→ **What is needed**
Using the data below, return the stretch from the line that contains "1449x806 pixels." through the line that contains "Task: Open the 插入 (Insert) ribbon tab", both included, exactly as it stands and nothing beyond it.
[[ Data for review open ]]
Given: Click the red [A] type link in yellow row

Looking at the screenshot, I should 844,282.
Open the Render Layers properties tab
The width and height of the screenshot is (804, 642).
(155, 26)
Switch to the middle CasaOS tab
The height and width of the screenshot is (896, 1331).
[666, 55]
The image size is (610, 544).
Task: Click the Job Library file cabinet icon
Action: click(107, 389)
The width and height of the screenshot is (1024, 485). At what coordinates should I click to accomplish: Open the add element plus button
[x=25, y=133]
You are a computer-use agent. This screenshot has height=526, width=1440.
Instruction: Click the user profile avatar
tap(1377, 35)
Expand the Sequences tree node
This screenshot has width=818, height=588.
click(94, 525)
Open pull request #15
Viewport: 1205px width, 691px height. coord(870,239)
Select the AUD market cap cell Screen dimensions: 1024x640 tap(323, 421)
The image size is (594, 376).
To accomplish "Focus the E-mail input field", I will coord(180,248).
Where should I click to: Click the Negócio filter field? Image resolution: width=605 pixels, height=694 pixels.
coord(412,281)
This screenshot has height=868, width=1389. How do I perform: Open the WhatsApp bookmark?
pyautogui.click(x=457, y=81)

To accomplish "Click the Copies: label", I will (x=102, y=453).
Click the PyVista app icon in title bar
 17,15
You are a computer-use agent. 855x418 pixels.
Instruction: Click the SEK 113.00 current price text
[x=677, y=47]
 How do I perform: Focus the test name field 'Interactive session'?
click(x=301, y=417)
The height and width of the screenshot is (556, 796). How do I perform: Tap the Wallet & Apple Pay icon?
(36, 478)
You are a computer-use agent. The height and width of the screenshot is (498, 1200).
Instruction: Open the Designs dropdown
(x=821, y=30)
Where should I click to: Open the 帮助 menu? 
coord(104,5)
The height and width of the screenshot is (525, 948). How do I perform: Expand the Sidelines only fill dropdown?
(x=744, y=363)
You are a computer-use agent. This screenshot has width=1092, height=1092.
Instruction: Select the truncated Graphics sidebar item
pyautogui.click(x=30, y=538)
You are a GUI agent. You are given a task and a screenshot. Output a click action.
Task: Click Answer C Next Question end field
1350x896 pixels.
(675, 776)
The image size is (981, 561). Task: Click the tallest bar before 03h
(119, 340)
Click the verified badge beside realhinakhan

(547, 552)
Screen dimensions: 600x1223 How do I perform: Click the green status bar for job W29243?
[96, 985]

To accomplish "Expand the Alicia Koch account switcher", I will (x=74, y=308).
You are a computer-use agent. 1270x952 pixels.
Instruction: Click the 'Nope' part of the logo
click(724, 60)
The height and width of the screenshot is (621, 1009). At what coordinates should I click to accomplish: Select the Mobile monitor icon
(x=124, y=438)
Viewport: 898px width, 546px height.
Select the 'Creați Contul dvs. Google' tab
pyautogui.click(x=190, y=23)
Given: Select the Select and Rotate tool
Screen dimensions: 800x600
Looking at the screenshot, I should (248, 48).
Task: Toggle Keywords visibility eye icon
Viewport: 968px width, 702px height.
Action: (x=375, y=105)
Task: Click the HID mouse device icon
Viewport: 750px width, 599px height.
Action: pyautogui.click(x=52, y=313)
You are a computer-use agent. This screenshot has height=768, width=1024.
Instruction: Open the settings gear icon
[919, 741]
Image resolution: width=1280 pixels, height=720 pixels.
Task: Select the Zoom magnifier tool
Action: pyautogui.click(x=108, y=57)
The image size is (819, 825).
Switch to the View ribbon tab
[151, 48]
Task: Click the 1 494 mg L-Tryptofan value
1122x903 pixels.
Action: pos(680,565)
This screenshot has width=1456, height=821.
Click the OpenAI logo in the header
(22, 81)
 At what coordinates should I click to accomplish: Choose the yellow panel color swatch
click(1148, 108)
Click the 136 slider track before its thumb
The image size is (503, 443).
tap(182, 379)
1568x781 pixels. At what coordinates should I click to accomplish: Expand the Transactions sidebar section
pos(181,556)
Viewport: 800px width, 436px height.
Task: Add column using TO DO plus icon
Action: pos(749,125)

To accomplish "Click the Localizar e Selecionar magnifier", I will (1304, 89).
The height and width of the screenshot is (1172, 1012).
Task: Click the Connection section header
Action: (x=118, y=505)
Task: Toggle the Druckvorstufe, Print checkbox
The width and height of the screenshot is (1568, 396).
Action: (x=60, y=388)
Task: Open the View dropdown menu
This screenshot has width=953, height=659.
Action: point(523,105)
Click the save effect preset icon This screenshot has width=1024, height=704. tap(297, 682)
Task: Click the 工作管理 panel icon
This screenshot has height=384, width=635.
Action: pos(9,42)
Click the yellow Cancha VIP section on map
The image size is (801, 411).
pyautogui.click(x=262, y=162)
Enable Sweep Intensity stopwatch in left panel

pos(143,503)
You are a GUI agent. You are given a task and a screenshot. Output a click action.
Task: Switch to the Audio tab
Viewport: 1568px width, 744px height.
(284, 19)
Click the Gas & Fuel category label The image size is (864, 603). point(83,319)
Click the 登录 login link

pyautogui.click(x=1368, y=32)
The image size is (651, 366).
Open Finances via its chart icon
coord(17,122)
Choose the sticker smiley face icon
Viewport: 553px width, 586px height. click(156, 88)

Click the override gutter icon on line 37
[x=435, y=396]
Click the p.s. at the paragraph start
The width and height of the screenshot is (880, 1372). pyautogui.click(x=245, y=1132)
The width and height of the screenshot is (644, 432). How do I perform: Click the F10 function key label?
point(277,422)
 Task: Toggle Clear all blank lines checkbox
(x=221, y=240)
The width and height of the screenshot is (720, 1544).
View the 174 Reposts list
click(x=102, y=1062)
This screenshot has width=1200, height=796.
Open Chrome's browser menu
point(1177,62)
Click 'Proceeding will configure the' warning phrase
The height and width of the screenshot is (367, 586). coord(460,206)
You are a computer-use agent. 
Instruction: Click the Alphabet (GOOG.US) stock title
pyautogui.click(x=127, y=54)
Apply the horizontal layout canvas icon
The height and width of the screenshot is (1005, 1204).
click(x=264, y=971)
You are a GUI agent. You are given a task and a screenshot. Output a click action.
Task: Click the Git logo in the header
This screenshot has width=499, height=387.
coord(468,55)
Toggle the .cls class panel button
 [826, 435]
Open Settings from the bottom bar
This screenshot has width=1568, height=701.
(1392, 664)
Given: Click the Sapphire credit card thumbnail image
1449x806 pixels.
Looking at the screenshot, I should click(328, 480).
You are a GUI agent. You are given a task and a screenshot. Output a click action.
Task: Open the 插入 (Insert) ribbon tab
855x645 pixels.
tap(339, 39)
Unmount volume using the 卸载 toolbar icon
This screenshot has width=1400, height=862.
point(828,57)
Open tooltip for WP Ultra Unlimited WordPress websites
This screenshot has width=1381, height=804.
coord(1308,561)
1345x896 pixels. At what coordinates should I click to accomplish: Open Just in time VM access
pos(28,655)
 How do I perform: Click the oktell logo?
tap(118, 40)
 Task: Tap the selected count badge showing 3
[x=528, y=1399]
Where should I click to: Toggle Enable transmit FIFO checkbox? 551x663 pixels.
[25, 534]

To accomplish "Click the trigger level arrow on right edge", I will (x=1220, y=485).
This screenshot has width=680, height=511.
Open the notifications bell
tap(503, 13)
[[ Data for review closed ]]
→ **Task output**
1449x806 pixels.
Looking at the screenshot, I should click(328, 480).
You are a GUI agent. You are given a task and a screenshot. Output a click action.
Task: Open the 插入 (Insert) ribbon tab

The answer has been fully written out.